> [REQUIREMENT 1]: In the reflection below, what three factors does the writer say go in a cycle?
> [REQUIREMENT 2]: Reproduce verbatim the passage of the reflection below from "All of this" to "the exact opposite.".

The more I delved into the topic of change, the more I understand why I cannot find the love that I dreamed of. Yesterday, when writing about the outburst, I have listed down the 3 factors that goes in round: Logics, Accusations, Righteousness.
I realize the accusations part, the blaming part is actually the thing that belongs to me. All the “wrong” that I listed the others have done, is actually the things that I have done wrong, that I dislike about myself. It’s just a projection of my shadow self, the thing that belongs to me but I was a coward to admit that I have all these dark side. I told Camel that ” Long term commitment của anh không phải là với em”, that is me talking to myself, angry at myself that I can’t be brave enough to consider a long term commitment with him. That day, at the airport, I was mad, I was angry, I exploded 🤯 and hurt everything in the way, I talked non-stop and repeatedly. It wasn’t for him, I wasn’t mad at him, I was mad at myself, I wanted to hurt myself. It sounds very contradictory but this realization makes the most sense to me. On that morning, I wrote down 5 points that I wanted to talk, and it was just purely for me, I was yelling at myself, was disappointed at myself for not being able to do the thing I expect myself to do. I brought the note with me to the airport, yelling all the things that I wrote and left for another city. I still kept the note with me, and to be honest with you, I just opened it again and read it, even I cannot read it myself. As I was reading it, it felt like a million arrows are flying in the form of words coming to my eyes. Oh gosh, how cruel, how childish I was. 🤦♀️, like a child who’s crying for the moon while hitting his parents . I played God, and I judged the other blindly, like I have all the rights in this world. I would have paste the 5 points that I jot down, but that’s for another note.
All of this brings to my conclusion that I did not love myself. Despite the fact that I kept saying that I love myself, I spoil myself, I let me do the thing I like to do, I’m unstoppable and invincible. The truth is the exact opposite.

> [COLLECTED DATA]:
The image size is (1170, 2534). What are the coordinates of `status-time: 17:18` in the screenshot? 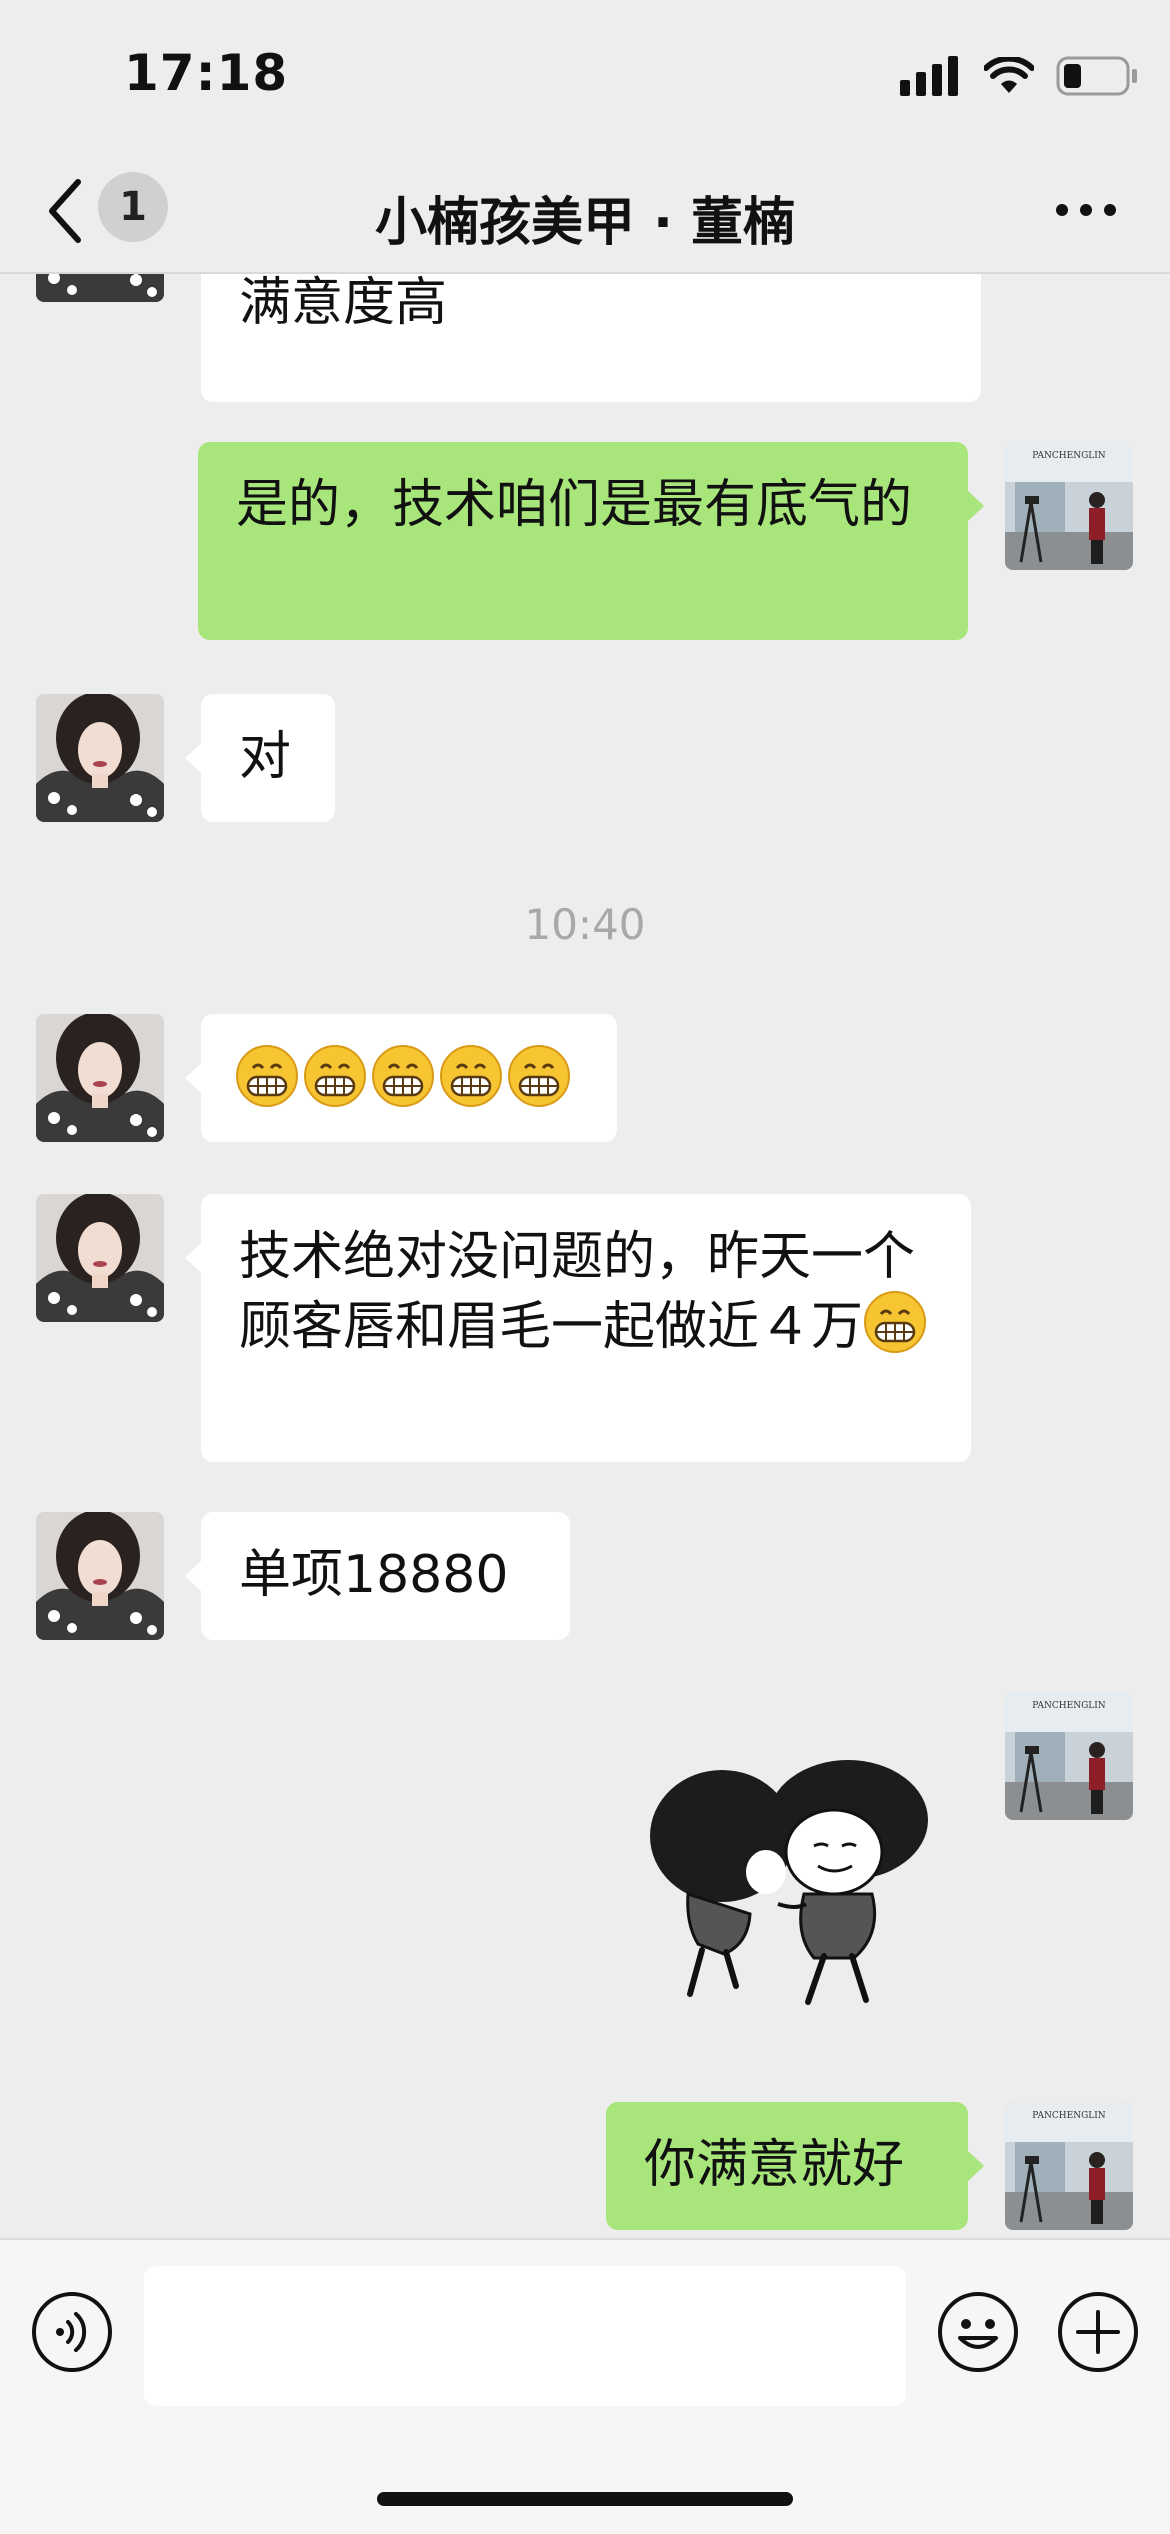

> [WRITTEN REPLY 1]: Logics, Accusations, Righteousness.

> [WRITTEN REPLY 2]:
All of this brings to my conclusion that I did not love myself. Despite the fact that I kept saying that I love myself, I spoil myself, I let me do the thing I like to do, I’m unstoppable and invincible. The truth is the exact opposite.